When washing the pellet in the consecutive steps assure the pellet is not disturbed as it can easily detach from the vial bottom. The next day centrifuge the samples for 75 minutes in pre-chilled microcentrifuge tubes. Carefully aspirate the supernatant and add 500 microliters ice-cold perchloric acid to the pelleted sample.
After centrifuging the sample for 10 minutes at maximum speed, aspirate the supernatant. Add 500 microliters of ice-cold acetone to the sample taking care not to disturb the pellet. Next remove the supernatant and allow the tubes to dry uncapped on ice for 30 minutes.
Then remove the tubes from the ice and allow the sample to dry at room temperature for five minutes. After the pellet is dry resuspend it in 30 microliters of sterile water. Cap the tubes and allow the histones to reconstitute on ice for 30 to 50 minutes.
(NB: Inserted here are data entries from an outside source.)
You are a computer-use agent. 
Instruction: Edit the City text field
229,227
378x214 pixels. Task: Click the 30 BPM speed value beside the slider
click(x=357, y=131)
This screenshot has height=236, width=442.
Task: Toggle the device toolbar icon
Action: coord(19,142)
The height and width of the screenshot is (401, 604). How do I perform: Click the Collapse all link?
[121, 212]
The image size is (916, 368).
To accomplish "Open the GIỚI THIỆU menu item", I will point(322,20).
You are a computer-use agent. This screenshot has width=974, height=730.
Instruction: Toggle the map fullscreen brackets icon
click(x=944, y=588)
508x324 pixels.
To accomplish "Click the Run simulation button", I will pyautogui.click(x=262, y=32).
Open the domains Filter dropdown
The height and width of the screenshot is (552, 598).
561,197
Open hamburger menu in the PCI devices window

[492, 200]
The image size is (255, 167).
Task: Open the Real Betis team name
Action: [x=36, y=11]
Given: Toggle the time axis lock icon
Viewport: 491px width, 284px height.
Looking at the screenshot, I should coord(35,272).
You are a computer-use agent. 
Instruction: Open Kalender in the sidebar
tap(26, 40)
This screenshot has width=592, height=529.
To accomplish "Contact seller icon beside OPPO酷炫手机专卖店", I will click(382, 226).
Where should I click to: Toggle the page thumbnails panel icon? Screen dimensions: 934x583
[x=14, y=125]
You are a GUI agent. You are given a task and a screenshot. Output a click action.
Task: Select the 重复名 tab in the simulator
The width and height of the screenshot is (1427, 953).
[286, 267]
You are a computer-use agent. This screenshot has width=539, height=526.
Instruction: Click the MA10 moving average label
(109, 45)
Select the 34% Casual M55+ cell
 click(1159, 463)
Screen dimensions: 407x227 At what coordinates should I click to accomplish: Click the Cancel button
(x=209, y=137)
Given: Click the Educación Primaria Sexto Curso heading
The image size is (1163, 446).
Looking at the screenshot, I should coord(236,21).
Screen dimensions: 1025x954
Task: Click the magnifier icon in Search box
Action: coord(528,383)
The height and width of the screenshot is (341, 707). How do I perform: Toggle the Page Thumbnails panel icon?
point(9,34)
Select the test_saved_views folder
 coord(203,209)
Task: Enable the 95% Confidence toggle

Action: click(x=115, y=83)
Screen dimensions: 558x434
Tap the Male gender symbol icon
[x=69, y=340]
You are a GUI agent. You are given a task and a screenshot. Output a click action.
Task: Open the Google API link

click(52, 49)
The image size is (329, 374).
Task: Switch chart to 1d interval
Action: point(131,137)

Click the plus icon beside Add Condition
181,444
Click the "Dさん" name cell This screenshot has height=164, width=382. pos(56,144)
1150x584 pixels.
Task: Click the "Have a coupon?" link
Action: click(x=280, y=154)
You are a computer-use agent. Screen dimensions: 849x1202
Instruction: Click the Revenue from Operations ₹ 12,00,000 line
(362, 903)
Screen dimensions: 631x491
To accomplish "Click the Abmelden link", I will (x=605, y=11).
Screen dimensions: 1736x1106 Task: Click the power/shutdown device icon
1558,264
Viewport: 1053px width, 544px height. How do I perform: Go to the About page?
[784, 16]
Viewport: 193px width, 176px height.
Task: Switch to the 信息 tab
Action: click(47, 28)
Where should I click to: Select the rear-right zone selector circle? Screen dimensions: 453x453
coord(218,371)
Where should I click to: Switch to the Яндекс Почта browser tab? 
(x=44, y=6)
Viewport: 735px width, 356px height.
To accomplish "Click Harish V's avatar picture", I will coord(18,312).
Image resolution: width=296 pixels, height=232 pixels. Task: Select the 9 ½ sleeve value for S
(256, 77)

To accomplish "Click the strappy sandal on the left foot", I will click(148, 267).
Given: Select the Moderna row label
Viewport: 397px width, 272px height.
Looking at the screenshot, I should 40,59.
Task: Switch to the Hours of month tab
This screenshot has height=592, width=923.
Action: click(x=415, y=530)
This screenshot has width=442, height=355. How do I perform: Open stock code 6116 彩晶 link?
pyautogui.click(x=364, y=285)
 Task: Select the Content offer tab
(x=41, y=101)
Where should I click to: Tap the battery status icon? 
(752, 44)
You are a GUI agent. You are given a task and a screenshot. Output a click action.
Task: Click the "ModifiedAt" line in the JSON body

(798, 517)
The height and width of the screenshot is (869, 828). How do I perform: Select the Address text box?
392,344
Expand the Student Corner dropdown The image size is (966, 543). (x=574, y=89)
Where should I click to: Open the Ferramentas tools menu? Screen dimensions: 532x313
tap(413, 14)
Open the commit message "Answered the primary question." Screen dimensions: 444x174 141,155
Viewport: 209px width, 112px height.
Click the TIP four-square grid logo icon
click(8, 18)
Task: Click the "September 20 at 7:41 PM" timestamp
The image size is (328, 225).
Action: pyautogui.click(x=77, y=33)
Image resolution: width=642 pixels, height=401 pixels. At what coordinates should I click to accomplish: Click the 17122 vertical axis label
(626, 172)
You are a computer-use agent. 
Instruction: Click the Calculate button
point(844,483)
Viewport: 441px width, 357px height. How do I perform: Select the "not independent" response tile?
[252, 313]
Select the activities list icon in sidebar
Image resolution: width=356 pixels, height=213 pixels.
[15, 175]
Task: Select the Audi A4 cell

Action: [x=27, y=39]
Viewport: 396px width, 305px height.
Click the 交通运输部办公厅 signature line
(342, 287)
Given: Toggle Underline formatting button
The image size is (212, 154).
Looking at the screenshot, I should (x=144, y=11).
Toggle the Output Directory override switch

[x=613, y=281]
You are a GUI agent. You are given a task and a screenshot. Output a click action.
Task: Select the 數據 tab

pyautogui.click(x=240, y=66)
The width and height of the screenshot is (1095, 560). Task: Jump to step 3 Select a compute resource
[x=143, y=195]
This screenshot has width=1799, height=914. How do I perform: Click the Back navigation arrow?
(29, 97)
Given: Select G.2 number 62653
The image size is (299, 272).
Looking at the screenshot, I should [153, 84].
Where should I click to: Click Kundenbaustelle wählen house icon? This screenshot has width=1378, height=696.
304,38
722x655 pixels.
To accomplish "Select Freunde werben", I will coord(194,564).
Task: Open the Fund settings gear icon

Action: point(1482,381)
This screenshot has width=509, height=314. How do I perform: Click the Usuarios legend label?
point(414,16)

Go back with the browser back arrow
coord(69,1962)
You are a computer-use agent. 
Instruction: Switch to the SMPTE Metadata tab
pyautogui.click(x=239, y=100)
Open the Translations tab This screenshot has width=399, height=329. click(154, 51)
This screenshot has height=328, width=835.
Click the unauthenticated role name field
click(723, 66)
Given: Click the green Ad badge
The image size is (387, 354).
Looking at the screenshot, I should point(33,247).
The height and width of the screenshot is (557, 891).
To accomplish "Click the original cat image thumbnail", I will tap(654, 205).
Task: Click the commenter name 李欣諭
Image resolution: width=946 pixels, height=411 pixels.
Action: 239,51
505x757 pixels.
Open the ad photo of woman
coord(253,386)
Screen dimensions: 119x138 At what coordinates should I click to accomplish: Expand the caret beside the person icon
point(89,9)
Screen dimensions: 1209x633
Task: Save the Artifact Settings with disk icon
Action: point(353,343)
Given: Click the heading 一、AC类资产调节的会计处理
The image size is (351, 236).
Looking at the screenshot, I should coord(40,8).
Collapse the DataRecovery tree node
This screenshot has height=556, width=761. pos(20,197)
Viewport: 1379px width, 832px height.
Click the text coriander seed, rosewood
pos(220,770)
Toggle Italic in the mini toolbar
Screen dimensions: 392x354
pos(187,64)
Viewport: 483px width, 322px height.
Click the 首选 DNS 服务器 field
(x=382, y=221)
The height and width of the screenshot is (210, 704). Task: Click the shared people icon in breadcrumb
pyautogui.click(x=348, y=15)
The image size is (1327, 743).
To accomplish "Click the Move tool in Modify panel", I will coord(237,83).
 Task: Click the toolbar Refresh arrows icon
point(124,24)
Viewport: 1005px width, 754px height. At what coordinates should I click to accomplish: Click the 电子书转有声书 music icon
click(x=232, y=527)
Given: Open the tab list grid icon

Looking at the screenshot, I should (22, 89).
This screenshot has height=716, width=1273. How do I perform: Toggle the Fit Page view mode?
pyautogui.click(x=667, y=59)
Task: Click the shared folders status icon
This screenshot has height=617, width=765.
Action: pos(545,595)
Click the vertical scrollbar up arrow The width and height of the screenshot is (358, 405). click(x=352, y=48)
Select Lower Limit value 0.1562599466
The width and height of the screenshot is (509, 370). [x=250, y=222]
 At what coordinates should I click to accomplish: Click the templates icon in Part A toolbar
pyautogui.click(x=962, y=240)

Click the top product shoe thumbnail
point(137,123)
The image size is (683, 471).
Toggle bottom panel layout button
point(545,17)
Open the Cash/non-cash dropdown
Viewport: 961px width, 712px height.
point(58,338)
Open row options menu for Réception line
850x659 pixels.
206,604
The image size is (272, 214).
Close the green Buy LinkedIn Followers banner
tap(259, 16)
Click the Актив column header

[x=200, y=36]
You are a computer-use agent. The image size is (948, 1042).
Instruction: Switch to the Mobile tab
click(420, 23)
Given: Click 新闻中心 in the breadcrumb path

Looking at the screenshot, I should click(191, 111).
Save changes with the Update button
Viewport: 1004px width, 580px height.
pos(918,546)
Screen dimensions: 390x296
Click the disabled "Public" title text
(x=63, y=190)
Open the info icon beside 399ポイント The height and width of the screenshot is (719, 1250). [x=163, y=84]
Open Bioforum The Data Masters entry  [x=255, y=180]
After checking that the pellet is resuspended, recap the tubes and remove them from the ice. In this protocol histones from human microglial BV-2 cells were purified and the extract composition was analyzed. The stained gel demonstrates that extraction times between 15 minutes and 24 hours did not affect the overall composition of the crude histone extracts.
The efficiency of histone binding to the column's matrix was analyzed via staining of the gel. Column efficiency was approximately 100%as evidenced by the absence of detectable histone proteins in the column flow-through. Regardless of the extraction time duration, i.e.
15 minutes, two hours or 24 hours. first column wash eliminates the largest amount of non-histone proteins from the extract. The purified histone protein fractions from the 24-hour extraction group contained more H3 and H4 histones when compared to 15-minute and two-hour extraction times.
The first column elution was approximately 100%efficient as evidenced by the lack of histone proteins in the second eluate. Crude histones were then extracted from whole mouse brain and post-translational modifications were measured. In response to the broadly-acting HADC inhibitor, tributyrin, H4K12 acetylation increased in the extract.
However, the specificity of the antibody decreased due to the presence of impurities in the crude extract. The histone purification protocol was completed with the prefrontal cortex of triple transgenic A/D mice treated with the Class I and IIb HDAC inhibitor, M344, and the single pure core histone fraction was evaluated for changes in H4K12 acetylation. Total histones were detected and a significant increase of H4K12 acetylation was observed in response to M344.
While attempting this procedure it is important to remember to perform the multiple checkpoints described within the protocol to validate successful histone purification throughout the process. Following this procedure, additional questions regarding histone phosphorylation and methylation status can be addressed. Development of this technique paved the way for researchers in our lab to analyze the genetic mechanisms involved in Alzheimer's disease.
However it can be used in a variety of disease models where chromatin modification is hypothesized to play a significant role.